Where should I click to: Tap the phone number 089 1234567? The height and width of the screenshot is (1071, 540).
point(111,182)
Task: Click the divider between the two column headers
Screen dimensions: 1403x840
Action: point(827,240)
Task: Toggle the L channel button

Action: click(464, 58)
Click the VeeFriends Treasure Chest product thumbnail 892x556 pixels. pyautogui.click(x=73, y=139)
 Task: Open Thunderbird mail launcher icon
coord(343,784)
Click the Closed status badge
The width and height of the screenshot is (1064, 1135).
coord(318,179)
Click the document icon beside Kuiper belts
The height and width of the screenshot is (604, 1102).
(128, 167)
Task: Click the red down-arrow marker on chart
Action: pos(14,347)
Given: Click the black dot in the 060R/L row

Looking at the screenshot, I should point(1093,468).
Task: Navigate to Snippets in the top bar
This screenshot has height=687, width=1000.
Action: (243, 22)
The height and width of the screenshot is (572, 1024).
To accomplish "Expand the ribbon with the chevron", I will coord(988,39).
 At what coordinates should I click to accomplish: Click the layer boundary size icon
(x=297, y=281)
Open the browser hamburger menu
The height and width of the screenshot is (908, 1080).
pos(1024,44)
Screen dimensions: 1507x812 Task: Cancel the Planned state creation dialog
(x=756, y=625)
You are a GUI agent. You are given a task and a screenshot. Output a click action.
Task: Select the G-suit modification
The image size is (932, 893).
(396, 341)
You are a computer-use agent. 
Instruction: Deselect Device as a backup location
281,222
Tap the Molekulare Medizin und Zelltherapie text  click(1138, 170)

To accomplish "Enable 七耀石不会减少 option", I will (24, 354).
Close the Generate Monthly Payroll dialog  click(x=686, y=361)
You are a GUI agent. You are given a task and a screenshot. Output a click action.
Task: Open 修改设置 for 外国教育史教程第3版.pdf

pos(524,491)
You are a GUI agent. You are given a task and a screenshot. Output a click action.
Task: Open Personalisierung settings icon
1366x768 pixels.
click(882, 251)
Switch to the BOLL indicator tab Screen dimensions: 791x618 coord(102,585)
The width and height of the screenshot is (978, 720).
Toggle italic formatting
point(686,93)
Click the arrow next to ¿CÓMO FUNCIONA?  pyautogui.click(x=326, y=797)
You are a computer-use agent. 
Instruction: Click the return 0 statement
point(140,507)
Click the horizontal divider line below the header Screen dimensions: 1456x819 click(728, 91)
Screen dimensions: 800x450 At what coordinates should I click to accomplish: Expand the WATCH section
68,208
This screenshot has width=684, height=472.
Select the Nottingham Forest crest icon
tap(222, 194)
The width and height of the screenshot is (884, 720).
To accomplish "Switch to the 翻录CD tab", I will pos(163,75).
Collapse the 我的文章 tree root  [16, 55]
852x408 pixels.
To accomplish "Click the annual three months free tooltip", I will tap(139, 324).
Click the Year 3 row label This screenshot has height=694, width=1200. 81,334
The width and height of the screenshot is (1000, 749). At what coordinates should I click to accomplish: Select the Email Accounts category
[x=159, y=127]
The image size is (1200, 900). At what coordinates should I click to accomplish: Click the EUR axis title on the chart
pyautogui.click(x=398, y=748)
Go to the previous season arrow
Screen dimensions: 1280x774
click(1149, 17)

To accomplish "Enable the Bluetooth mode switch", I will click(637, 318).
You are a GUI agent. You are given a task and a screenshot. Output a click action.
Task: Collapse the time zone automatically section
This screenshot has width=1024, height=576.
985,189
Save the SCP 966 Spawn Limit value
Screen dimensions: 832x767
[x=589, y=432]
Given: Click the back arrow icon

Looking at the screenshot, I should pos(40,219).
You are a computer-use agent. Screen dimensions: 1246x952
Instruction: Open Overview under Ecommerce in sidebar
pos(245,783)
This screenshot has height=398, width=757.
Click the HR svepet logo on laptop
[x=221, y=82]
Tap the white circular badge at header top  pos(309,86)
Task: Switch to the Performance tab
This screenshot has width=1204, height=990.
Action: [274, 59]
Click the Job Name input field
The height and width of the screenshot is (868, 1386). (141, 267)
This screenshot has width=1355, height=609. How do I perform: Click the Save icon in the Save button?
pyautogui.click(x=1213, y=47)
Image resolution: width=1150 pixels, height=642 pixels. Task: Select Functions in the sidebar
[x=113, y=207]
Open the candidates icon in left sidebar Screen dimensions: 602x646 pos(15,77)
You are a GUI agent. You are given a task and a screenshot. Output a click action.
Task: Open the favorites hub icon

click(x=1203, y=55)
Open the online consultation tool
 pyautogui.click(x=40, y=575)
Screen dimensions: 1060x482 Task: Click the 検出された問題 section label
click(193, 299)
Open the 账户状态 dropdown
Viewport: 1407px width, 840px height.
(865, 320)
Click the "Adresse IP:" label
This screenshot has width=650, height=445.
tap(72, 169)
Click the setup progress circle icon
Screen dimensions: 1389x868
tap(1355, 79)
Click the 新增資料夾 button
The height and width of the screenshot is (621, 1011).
····················
* **ASSIGNMENT**
Check every line above for the string "will", and copy the ones that have it.

* **WRITTEN SOLUTION**
To accomplish "Expand the ribbon with the chevron", I will coord(988,39).
To accomplish "Enable 七耀石不会减少 option", I will (24, 354).
To accomplish "Switch to the 翻录CD tab", I will pos(163,75).
To accomplish "Click the annual three months free tooltip", I will tap(139, 324).
To accomplish "Enable the Bluetooth mode switch", I will click(637, 318).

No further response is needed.